Rubrik’s sizable funding will help it expand its channel and customer base. The company has eliminated as many barriers to adoption as it could think of: the system reportedly takes 15 minutes to set up and is extensible with public cloud storage.
The appliance takes up two rack units and does many things. The company claims it eliminates backup software by integrating data protection, instant recovery, and DevOps infrastructure into a single fabric.
It comes pre-configured with the Rubrik Converged Data Management Platform. It’s a storage convergence play, with Rubrik taking care of several storage-related processes in what it calls the secondary environment, such as backup, deduplication, and compression.
Turning Rubrik into a storage endpoint means developers can rapidly provision data. As a mountable live storage endpoint, the company claims it provides zero-time recovery, allowing applications to be recovered instantly. Rubrik also has strong search functionality the company calls “Google-like,” allowing customers to locate any data with predictive search results based on data stored across private and public clouds.
Research firm IDC estimates that businesses will spend $47 billion in 2015 on infrastructure to protect data, manage disaster recovery, enable DevOps, and archive for compliance.
Companies are having to do more with less, either in terms of people or in terms of budgets. IT convergence vendors are glomming on to the idea of DevOps because as development and IT Operations becomes more intertwined in terms of people and process, it will need infrastructure tailored to treat both as a single entity. Historically separate functionality is collapsing into platforms that act as a single point of control. These platforms need to be simple to operate.
Rubrik customer Power Integrations touted its simplicity.
“In my twenty years of IT experience, I’ve used pretty much every solution in Gartner’s Magic Quadrant and they’re so complicated that you need a PhD to operate any of them,” said Jaime Huizar, senior architect, Power Integrations. “With Rubrik, it took ten minutes to get up and running.
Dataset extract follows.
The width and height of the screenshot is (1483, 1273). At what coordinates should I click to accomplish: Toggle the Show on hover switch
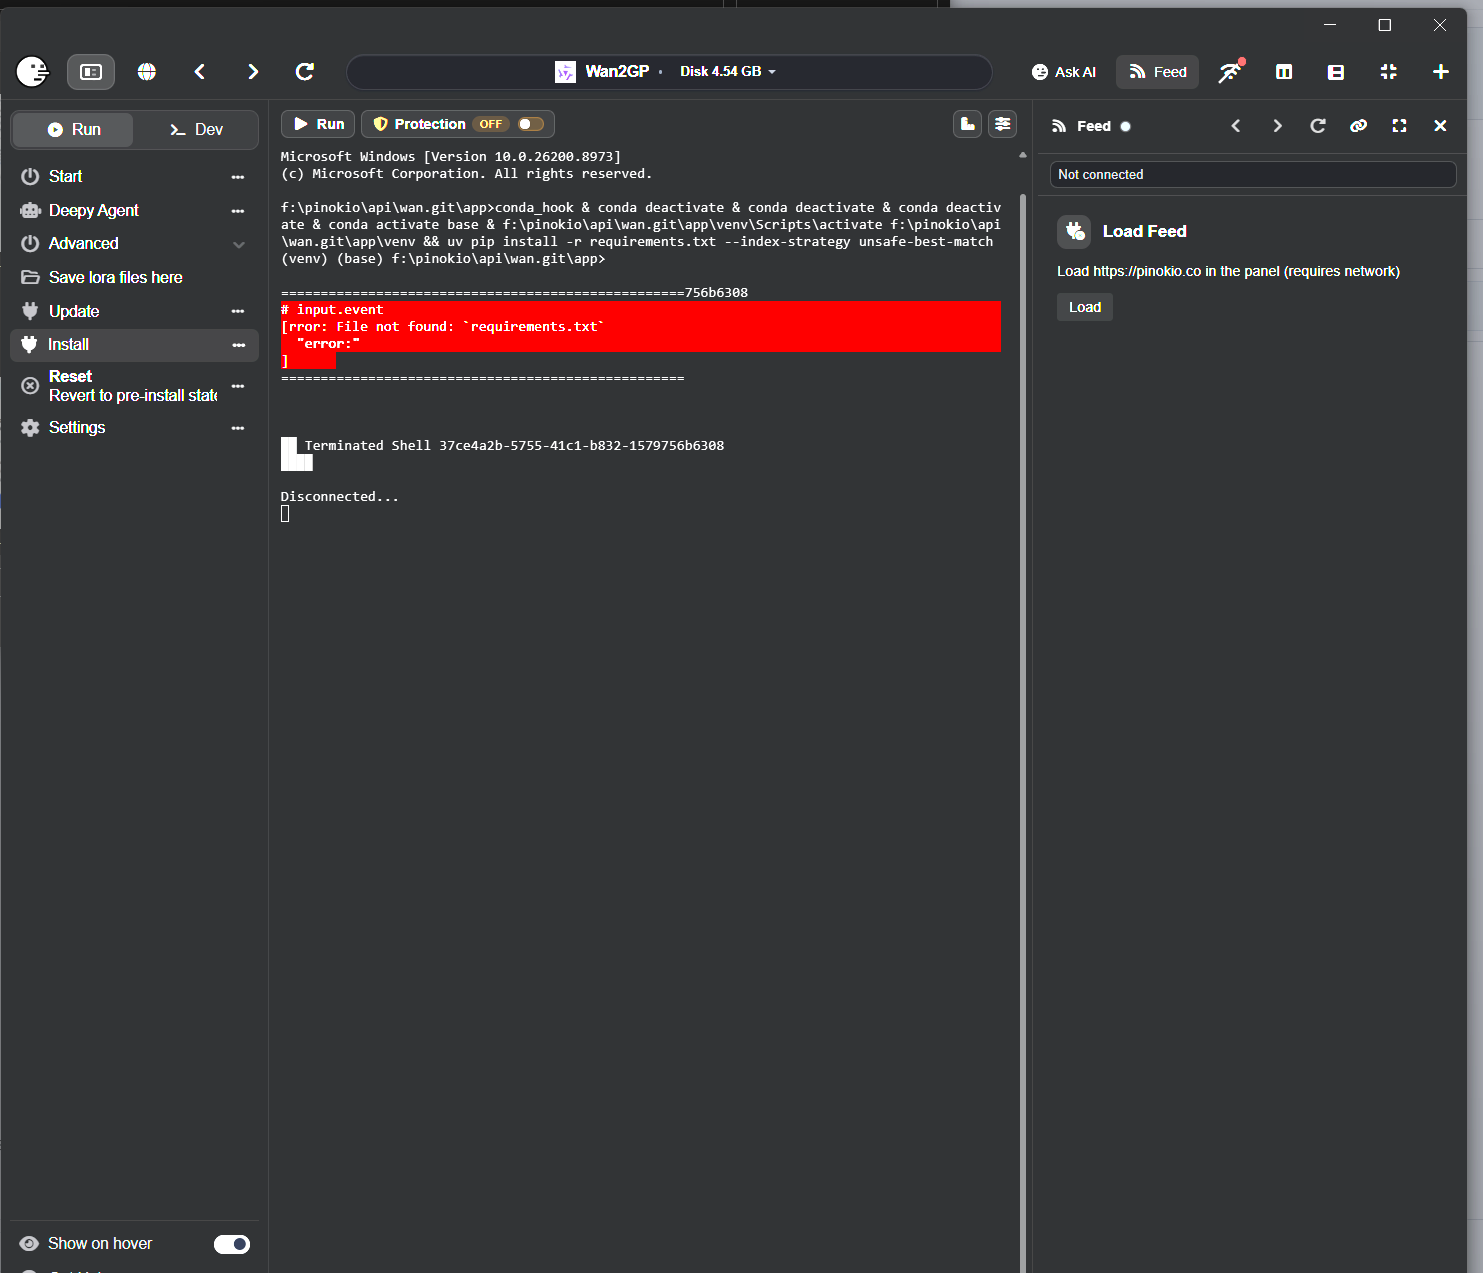pos(232,1244)
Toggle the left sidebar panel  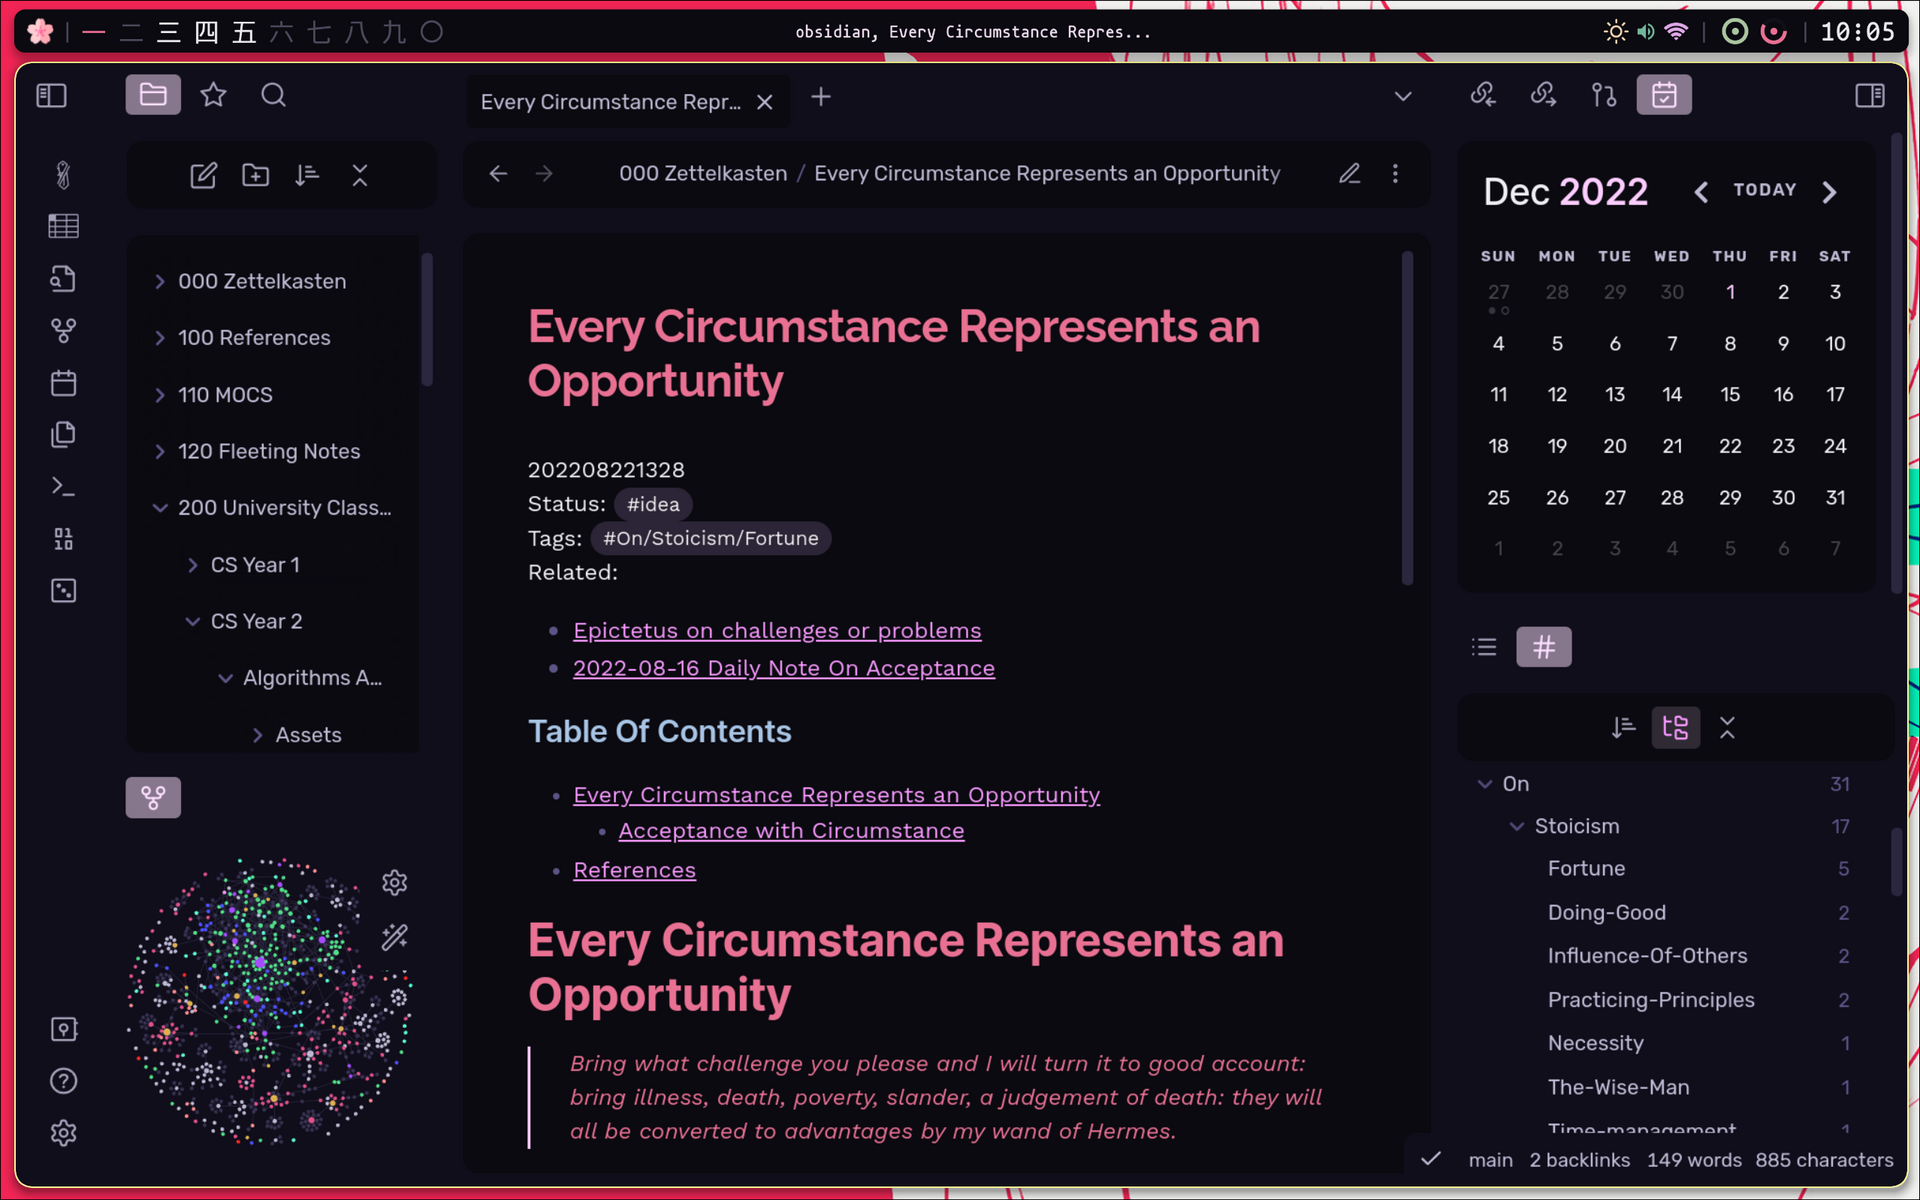[x=51, y=96]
Our upfront software and hardware costs were reduced by 4x.”
Greylock has made several investments around DevOps, believing the evolution will happen at an increasingly rapid pace.
“We invest in world-class teams who build category defining companies in large markets,” said Asheem Chandna, general partner, Greylock. “As with our previous investments in Data Domain, Pure Storage, and Docker, we see Rubrik as a game-changing company that radically simplifies data management and bridges data across public and private clouds.”
As part of the investment, Chandna will join Rubrik’s board of directors.